How to fix dates discrepancy between MS SQL Server 2008R2/2012 and Javascript

We store dates in the DB as a diff between the date and '1-Jan-1970' in minutes.

Here're the results from the same machine:

--TSQL (MS Sql Server 2008R2)
SELECT DATEADD(minute, 22572765, '1-Jan-1970'); -- gets 1-Dec-2012 12:45:00.000

//JS (Chrome) - assume minDate = 1-Jan-1970
new Date(minDate.getTime() + (22572765 * 60 * 1000)) -- gets me 1-Jan-2013 12:45:00

What's the best way to solve the discrepancy?

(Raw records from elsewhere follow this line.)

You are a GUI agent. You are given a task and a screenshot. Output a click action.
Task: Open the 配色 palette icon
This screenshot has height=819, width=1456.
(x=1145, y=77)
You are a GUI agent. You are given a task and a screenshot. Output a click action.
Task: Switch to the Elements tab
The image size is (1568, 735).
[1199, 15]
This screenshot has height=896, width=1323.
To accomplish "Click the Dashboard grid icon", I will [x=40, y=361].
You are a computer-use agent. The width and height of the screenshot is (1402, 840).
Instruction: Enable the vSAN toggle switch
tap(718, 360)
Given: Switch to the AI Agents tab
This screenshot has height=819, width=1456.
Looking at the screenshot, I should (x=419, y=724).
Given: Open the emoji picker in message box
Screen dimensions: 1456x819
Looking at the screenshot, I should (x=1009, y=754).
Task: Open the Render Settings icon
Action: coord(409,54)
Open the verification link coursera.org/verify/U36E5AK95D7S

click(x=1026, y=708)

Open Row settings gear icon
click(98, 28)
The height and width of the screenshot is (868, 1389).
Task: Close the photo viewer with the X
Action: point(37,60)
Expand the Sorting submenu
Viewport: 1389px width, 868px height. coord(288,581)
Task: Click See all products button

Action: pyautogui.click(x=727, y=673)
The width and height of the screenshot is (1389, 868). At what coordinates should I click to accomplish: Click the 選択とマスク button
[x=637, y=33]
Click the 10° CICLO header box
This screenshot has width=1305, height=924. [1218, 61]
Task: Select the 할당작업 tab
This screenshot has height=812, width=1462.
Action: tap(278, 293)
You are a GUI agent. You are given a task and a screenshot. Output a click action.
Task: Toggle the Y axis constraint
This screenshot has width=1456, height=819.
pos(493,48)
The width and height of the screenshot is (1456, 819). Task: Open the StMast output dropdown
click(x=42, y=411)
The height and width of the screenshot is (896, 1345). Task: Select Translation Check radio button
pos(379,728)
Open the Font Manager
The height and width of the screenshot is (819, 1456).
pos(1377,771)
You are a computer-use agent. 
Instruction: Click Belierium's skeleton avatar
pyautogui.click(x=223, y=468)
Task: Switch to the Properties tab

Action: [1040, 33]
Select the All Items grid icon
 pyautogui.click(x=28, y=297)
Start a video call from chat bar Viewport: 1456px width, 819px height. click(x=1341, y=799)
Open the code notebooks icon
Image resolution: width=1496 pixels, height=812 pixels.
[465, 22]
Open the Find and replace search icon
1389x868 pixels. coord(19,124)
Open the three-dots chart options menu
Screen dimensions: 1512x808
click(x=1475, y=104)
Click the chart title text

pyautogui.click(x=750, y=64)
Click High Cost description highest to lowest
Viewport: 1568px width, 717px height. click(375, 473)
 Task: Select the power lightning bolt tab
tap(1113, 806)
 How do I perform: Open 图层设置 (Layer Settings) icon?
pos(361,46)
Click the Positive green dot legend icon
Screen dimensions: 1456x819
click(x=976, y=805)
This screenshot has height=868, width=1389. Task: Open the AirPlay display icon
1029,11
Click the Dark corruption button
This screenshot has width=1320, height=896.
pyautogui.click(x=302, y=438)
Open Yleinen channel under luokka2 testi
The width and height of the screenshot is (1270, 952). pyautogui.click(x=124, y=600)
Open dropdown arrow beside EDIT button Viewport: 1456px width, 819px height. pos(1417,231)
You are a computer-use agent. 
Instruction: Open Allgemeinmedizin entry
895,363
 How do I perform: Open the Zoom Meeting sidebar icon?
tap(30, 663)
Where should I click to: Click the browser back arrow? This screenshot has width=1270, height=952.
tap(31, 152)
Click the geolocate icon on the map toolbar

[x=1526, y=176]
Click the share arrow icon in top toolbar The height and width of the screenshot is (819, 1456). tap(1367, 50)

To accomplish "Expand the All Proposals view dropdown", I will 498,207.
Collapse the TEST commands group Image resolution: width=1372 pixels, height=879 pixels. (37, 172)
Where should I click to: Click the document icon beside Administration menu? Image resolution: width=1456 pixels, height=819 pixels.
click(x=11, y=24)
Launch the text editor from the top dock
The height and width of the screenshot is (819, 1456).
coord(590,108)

It sounds to me like your minDate is wrong, because this:

new Date((new Date(1970, 0, 1)).getTime() + (22572765 * 60 * 1000))

...gives me 1-Dec-2012 12:45:00.000 GMT.

In JavaScript, the month value is zero-based, so if you're constructing minDate with new Date(1970, 1, 1) , that's why you're a month out.


Also note that unless you use the UTC variants of things ( getUTCYear , etc.), JavaScript dates will give you the local timezone version of the date on output (your way of constructing the date is correct other than minDate , it's just on output you need to be careful).